:: Page excerpt ::

ED 200 Final Exam (Fall 2022)

Art Book / Text Book Final Activity

Rather than trying to meet with each person for 3 – 4 minutes to look at your Art Book we will do this project as our final culminating Art Book Activity. 

For the final Art Book / Text Book activity, you are asked to create a document that highlights some of your best ‘art book/textbook’ work. In the document that you create, include your name, a title, and photos of any five pages from your Art Book. Accompanying each photo please include a short explanation of what your image represents and why the image is significant in understanding some aspect of schooling or education. This short explanation will likely be similar to what you shared with the members at your table.

On the final page of your document, include a rubric that would be appropriate to use to score your Art Book. Even though I included an Art Book rubric on the first day of our class (find online), you may either use this rubric I provided or design one that better represents the work that you were doing. I will evaluate your work using your own rubric so that you are evaluated fairly and reasonably.

Your document should be emailed to me (ulvelad@wou.edu) as a PDF.

Label the header of your email Art Book Project. I will email you back to let you know that I have received your work.

 

ED 200 Final Exam (Fall 2022)

:::
:: Data lines ::

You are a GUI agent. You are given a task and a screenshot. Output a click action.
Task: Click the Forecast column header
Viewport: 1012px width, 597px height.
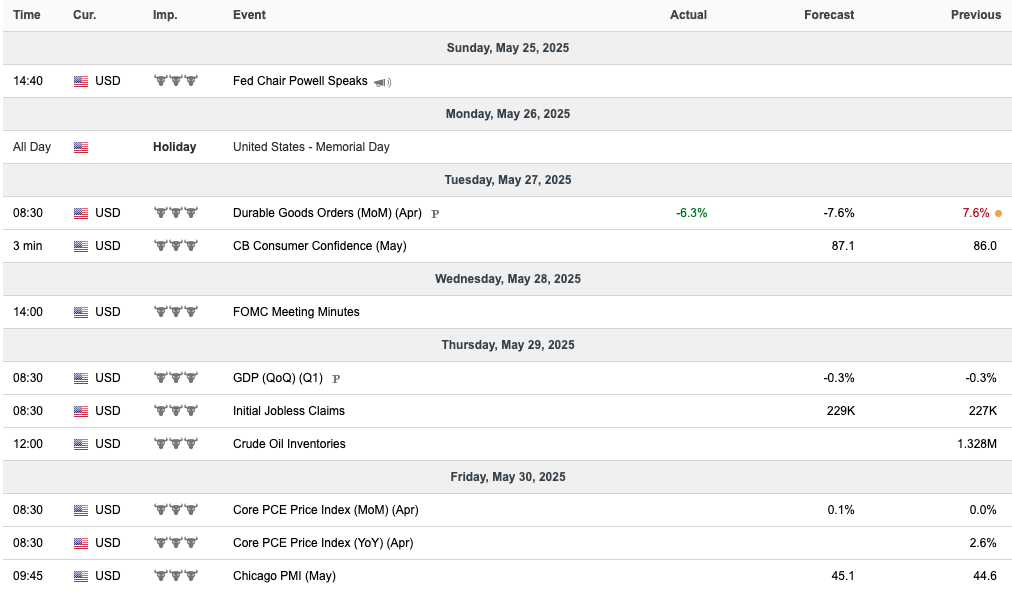[829, 15]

:::

Job A: Rewrite the final exam instructions between "Rather than trying" and "at your table.", inclusive, changing "five" to "seven".
Job B: According to the final exam instructions, what should students label the header of their email?
Job C: Proceed with the ED 200 final exam instructions from the point where they stop.
The data plays no part in what follows and can be set aside.

Result A:
Rather than trying to meet with each person for 3 – 4 minutes to look at your Art Book we will do this project as our final culminating Art Book Activity. 

For the final Art Book / Text Book activity, you are asked to create a document that highlights some of your best ‘art book/textbook’ work. In the document that you create, include your name, a title, and photos of any seven pages from your Art Book. Accompanying each photo please include a short explanation of what your image represents and why the image is significant in understanding some aspect of schooling or education. This short explanation will likely be similar to what you shared with the members at your table.

Result B: Art Book Project

Result C:
First the Context:

Variations and Multi-Dimensional Understanding

Teachers must concern themselves with the way things come into existence. Why? This coming-into-existence reveals important human physical and social aspects of the artifact/process/idea being taught. It reveals the reasons things have come into existence and why we have incorporated them into our lives. It reveals the ‘for-the-sake-of’ and the ‘in-order-to’. It reveals the way materials are experienced. It reveals how we experience the form and the process of the thing in question. It also suggests to us how the thing (the artifact or process) might be available for our use, or show itself in future encounters. Furthermore, we can recognize how slight variations in any of the causal modalities (context) might reveal different variations of the artifact.

When we teach, we are expected to understand that there are fundamental concepts or ideas that are being learned through the use of activities. Unfortunately, many students and many teachers believe that it is the activity itself that is to be remembered. For example, the teacher might forget to ensure that the student learning about lighting the bulb with the battery recognized that doing the battery-bulb activity is actually an activity to help reveal the importance and use of circuits. 

Circuit is a foundational idea that helps tie together many dimensions of understanding. Having an understanding of circuits is not only having a realization of all the contributing modalities within one circuit variation (such as lighting a bulb with a battery), but also connecting other variations (other contexts that incorporate circuits) to broaden the understanding of circuits. One can better understand how circuits work in a new context (such as lighting a bulb with a battery) when connecting these leaning to previously learned examples of circuits (such as children’s train tracks, roller coasters, and water cycles). These connections, the old with the new, help form our multiple-dimension understanding of the value of circuits. 

We can create an understanding modality frame for each of a number of variations.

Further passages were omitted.